【すが漏り】の原因と対策、火災保険で工事費用負担を減らす方法とは?

「すが漏り」とは多雪地域で発生する雨漏りの一種だ。屋根の構造や温度差が主な原因となるのだが、実際に工事をして修復する際には大きな費用が発生してしまう。

一般的に火災保険は、自然災害による損傷であることが認められれば、雨漏りも含め、保険金が下りることになるのだが、「すが漏り」の場合も適用されるのか?

また、事前に防ぐことは可能なのか?今回はこの「すが漏り」について、その基本から火災保険に関することまで徹底的に解説する。

すが漏りとは何か?

【すが漏りイメージ図】

「すが」とは仙台などの東北地方の方言で「氷」という意味である。氷や雪が屋根に積もり、そこから水漏れが起こる現象を指す。

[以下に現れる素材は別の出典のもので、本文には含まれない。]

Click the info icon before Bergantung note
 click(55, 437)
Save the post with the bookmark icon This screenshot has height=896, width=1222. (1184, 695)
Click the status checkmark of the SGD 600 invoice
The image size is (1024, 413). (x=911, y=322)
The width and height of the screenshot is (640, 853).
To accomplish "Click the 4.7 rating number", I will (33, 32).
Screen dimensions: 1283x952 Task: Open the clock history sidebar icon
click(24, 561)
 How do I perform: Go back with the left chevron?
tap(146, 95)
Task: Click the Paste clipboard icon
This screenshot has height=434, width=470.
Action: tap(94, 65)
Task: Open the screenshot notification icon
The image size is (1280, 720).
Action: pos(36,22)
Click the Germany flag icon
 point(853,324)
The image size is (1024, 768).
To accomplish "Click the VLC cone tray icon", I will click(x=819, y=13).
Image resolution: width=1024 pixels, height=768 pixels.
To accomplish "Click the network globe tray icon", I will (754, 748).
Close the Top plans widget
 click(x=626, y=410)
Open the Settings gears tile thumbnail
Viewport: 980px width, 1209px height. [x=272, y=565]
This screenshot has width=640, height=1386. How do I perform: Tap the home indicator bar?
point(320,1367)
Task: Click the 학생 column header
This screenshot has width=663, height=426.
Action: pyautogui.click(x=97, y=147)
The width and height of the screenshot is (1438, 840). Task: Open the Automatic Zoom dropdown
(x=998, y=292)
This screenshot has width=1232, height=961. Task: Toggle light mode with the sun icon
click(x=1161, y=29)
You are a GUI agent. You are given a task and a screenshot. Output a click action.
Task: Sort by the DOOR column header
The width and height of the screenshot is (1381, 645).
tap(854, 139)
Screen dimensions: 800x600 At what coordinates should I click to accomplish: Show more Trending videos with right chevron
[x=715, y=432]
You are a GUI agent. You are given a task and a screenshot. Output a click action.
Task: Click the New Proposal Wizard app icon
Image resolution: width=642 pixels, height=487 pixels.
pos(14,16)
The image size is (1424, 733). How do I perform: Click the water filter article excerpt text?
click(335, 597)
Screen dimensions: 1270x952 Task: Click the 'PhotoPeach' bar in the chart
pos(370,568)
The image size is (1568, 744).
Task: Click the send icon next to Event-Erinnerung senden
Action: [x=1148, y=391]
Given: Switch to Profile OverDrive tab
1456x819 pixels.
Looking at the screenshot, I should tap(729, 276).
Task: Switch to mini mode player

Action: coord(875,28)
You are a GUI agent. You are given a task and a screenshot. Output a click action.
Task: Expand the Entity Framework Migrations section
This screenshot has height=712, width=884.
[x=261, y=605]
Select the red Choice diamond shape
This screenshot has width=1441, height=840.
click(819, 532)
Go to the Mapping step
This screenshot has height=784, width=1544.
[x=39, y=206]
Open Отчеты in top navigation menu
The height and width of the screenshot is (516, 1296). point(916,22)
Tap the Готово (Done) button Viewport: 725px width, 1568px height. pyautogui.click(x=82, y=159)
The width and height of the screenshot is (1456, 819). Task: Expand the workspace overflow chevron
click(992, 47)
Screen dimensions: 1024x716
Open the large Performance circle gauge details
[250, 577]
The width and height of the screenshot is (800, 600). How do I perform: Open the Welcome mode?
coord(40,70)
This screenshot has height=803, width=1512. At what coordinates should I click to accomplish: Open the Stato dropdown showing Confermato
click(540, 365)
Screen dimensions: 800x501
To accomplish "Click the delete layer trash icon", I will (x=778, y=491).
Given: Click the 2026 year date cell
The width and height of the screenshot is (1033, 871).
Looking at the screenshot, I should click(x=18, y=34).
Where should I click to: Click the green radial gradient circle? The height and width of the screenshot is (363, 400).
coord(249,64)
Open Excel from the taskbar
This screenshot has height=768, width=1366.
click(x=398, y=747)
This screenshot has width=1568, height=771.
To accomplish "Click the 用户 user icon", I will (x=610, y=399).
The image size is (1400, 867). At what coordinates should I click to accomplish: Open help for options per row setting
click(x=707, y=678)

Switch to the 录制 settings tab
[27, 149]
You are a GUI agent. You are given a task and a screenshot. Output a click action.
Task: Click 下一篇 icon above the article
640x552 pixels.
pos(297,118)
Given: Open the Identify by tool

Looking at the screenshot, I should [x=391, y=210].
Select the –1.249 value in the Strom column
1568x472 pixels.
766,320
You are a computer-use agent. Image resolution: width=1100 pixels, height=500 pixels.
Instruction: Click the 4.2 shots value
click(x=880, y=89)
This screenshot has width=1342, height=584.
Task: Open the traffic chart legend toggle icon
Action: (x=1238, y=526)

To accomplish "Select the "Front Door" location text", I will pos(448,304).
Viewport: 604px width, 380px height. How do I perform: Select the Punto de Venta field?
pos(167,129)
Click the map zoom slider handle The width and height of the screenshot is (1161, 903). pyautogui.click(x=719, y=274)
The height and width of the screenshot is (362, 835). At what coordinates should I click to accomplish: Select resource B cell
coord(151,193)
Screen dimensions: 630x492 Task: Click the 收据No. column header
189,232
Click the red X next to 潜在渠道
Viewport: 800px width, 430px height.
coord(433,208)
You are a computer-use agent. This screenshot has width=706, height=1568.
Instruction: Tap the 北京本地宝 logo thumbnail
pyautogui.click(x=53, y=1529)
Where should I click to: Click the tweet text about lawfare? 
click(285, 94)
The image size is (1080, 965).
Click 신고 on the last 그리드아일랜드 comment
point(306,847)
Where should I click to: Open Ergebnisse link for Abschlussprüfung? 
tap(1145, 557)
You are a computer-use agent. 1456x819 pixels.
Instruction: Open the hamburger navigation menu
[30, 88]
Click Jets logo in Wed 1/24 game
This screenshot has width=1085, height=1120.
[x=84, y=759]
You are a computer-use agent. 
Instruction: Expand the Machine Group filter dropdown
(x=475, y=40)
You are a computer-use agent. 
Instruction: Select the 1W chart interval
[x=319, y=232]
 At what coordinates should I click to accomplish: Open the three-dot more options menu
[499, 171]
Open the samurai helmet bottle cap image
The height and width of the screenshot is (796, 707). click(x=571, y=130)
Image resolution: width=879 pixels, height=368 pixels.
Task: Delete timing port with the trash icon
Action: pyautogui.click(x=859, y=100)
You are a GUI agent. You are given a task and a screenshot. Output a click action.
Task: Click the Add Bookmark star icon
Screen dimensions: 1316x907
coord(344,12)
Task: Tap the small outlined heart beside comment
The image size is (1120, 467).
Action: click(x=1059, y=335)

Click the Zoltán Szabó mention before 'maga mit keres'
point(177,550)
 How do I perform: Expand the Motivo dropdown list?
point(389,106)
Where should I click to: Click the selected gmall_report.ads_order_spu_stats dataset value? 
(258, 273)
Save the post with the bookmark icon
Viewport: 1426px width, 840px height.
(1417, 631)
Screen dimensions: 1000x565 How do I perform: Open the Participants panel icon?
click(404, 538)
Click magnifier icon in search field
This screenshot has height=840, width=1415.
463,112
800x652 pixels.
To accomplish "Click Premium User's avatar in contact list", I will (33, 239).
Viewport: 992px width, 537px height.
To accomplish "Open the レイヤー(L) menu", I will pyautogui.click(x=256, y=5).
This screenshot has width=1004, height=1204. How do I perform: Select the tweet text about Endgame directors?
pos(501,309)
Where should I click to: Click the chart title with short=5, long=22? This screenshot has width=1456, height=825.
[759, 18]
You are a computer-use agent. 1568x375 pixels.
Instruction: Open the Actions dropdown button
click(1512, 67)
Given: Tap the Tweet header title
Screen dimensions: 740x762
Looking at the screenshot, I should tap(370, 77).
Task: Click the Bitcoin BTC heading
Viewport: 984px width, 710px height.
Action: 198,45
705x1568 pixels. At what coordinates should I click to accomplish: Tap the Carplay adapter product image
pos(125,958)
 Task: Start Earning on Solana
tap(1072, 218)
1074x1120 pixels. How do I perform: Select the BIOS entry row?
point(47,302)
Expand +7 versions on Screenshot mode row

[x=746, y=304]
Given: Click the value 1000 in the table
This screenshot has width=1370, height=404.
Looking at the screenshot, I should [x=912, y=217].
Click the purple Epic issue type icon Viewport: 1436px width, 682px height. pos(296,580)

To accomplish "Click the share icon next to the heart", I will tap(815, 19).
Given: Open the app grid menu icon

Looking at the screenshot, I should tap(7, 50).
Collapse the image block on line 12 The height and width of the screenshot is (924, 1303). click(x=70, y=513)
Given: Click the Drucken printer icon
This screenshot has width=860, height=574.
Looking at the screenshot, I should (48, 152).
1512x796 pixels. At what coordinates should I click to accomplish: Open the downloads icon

屋根に積もった雪が解ける時、外気温がマイナスであれば軒先に「すがま(つらら)」ができる。出来たつららの範囲が広がって、凍った部分が軒先から屋根裏まで広がってくると、凍った部分が室内気温で解けだし、解けた雪が水となり凍結することによって、水を止めるせきができる。

せきができると水が溜まり、屋根材の隙間から水が浸入してしまう。侵入が繰り返されるとやがて、室内まで水が到達する。これが「すが漏り」である。

「雨漏り」は屋根に穴があいている場合や、屋根が劣化によって隙間が発生して、そこから雨が侵入してしまうことを指すが、「すが漏り」は屋根に穴があくことが原因ではなく、異常のない屋根でも水が漏れてしまうことであるのが問題となる。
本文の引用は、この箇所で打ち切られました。